Added Bederow, "Most rational people cannot comprehend that a veteran from Texas who wanted to visit the 9/11 Memorial, but who mistakenly believed that her possession of firearms in New York was lawful, such that she declared them, is being treated like a common criminal and subject to the stigma of a criminal record and the possibility of incarceration hundreds of miles from home.

"Nothing is accomplished by treating people in these circumstances, who obviously lack criminal intent, as criminals," he said.

But gun control advocates say Elderli's actions were negligent and her punishment a consequence of the failure to recognize another state's gun laws.

New York does not honor any other state's gun permits or licenses. In addition, a New York state pistol license is only valid in the counties outside the five counties of New York City if it is validated by New York City.

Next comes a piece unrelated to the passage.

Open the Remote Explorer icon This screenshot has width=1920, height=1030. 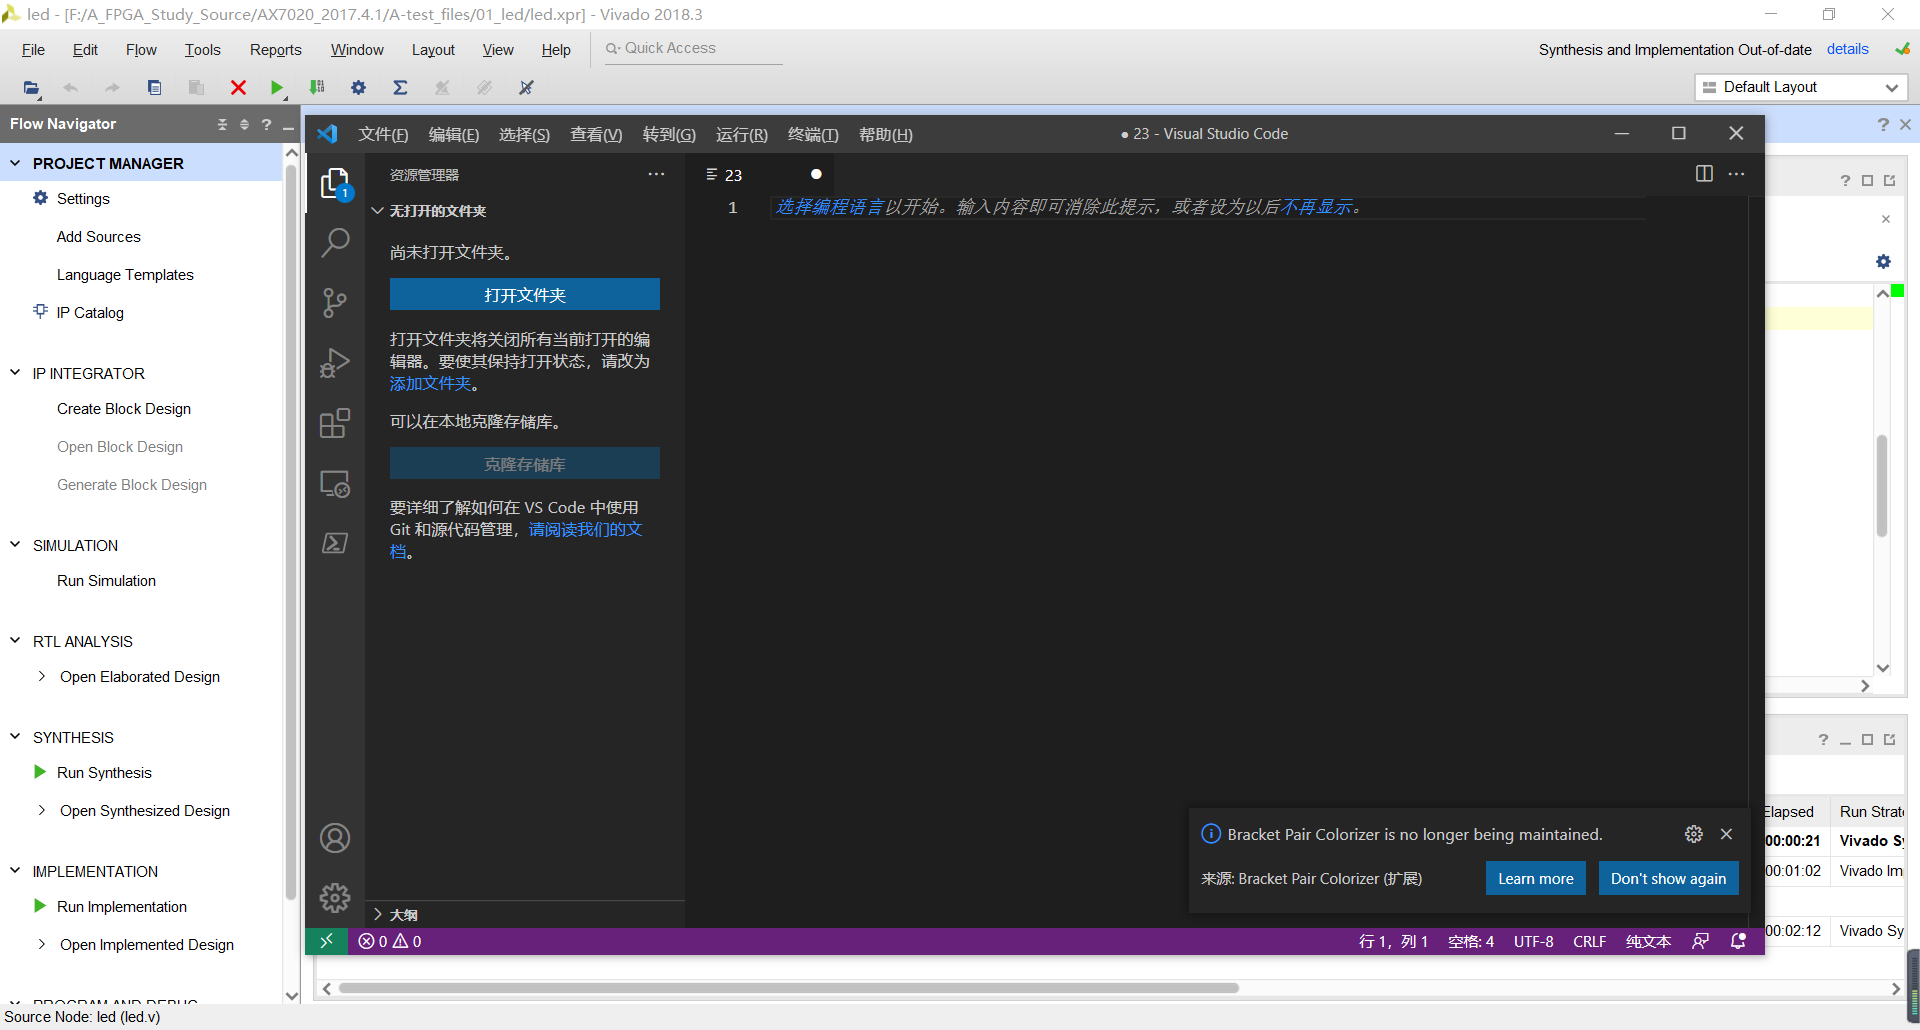pos(334,483)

A New Yorker may not take his or her handguns into the city -- a law that includes Self Protection licensees, with a few exceptions.

"We hear a lot of rhetoric from the pro-gun movement about 'responsible gun ownership,'" said Ladd Everitt, communications director for the Coalition to Stop Gun Violence. "Walking into the 9/11 Memorial with two loaded, semiautomatic handguns in a backpack isn't it.

"We should also contemplate how paranoid someone has to be to think they need two handguns to visit a place of peaceful reflection in the 10th safest major city in the world," he said.

Leah Barrett, executive director of New Yorkers Against Gun Violence, described Elderli's actions as "foolish," saying New York and Texas couldn't be more dissimilar when it comes to gun laws.

"New York has very strict concealed carry permits and tough gun laws overall compared to Texas, where you can bring guns onto college campuses," Barrett said. "It’s a free-for-all down there."

"New York State is the third most populous state, yet we have the third lowest gun death rate in the country," she said. "If you're not sure [of the law], leave your guns at home."

An Aug. 28 court appearance is scheduled for Elderli, whose Facebook page reads, "little girls dreamed of becoming princesses, I dreamed of becoming a United States Marine." Her attorney said she is hoping the case gets dismissed.

"There's no common sense in holding good people and giving them a criminal record," Bellantoni said.